__Données brutes__:
◇ ◇ ◇ ◇ ◇
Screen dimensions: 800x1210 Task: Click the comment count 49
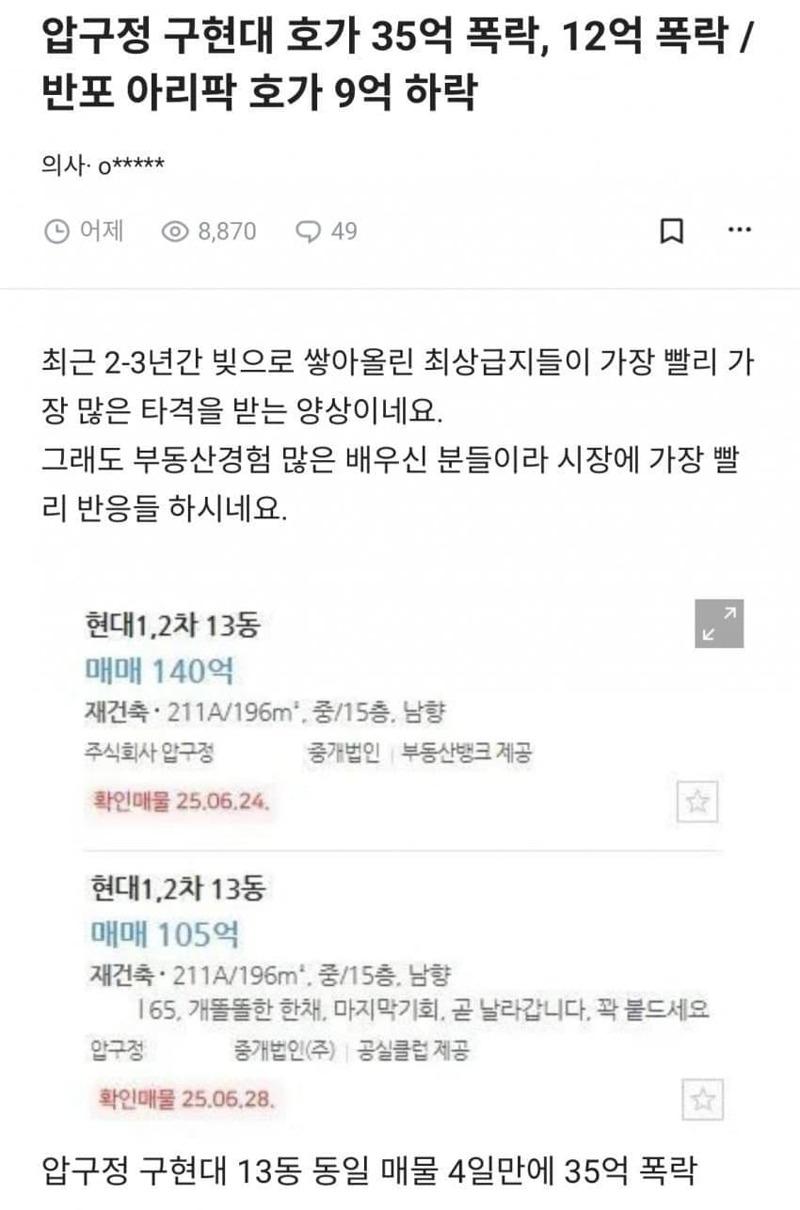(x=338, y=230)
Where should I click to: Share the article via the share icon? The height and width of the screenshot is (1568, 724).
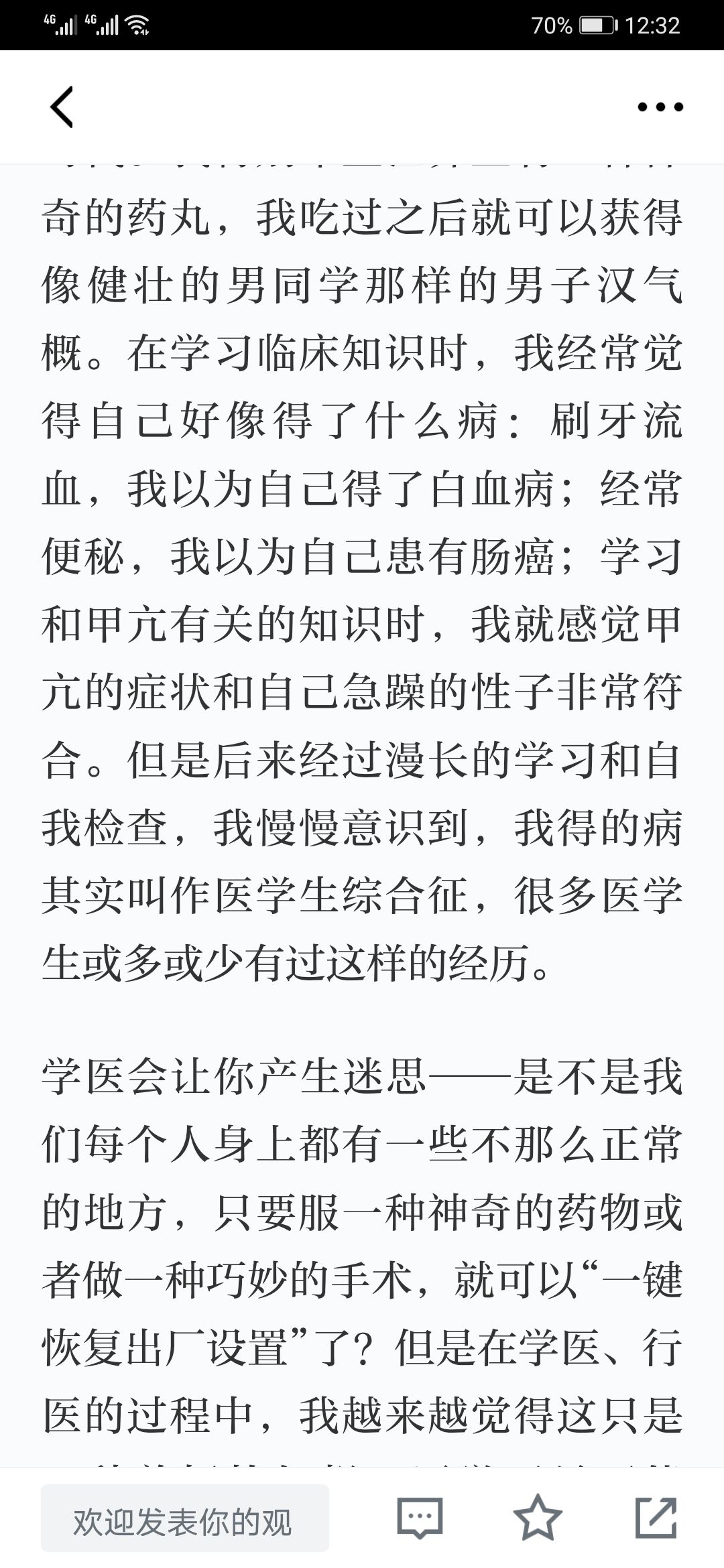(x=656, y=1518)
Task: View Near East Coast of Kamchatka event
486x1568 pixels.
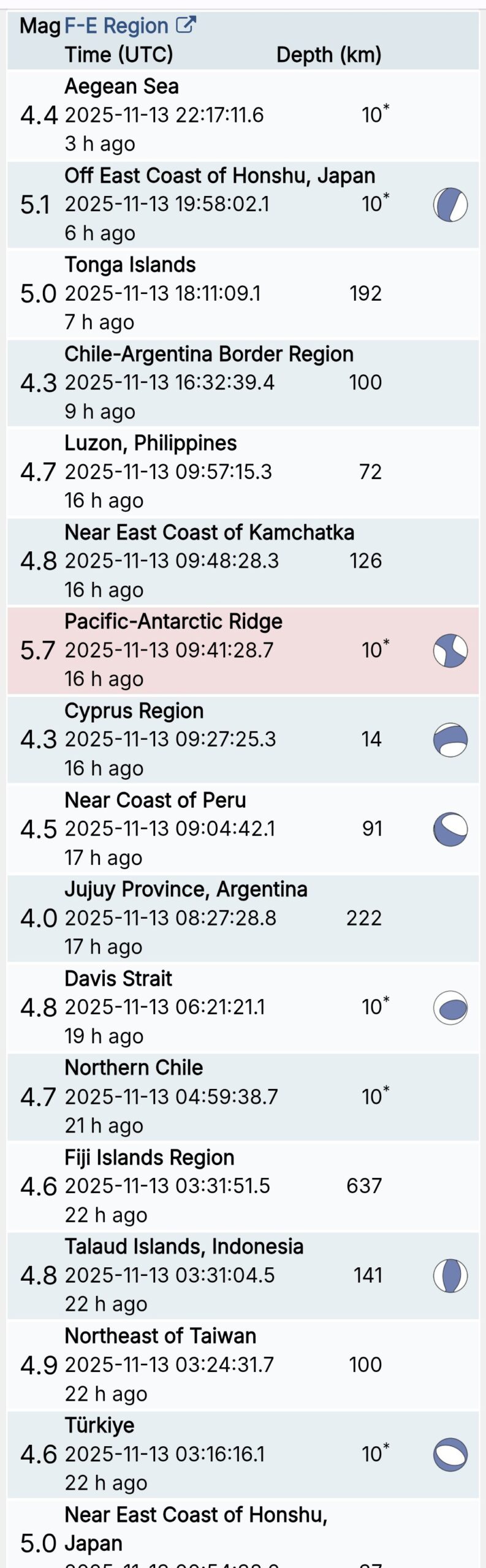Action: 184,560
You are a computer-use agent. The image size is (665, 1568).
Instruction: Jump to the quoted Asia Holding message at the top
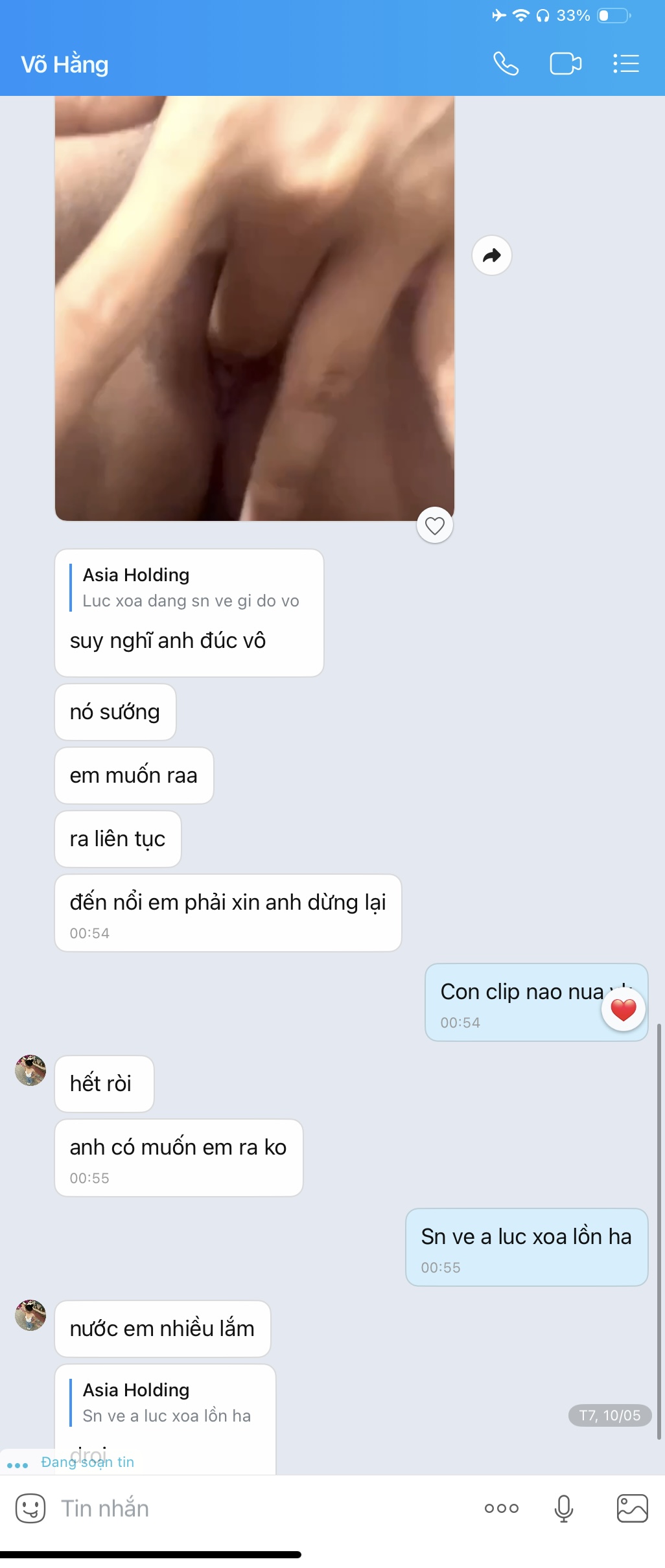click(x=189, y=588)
◇ ◇ ◇ ◇ ◇
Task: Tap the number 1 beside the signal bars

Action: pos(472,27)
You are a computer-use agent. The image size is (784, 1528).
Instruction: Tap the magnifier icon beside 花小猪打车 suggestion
◇ ◇ ◇ ◇ ◇
__Problème__: Recopiez les lignes en partant de celle qui contient "You are a computer-use agent. The image size is (665, 1568)." et en continuant jusqu'à celle qui contient "click(x=189, y=588)", avec "message" remplacé par "post" et tout le reste identique. Laissez les images de côté.

__Corrigé__:
You are a computer-use agent. The image size is (665, 1568).
Instruction: Jump to the quoted Asia Holding post at the top
click(x=189, y=588)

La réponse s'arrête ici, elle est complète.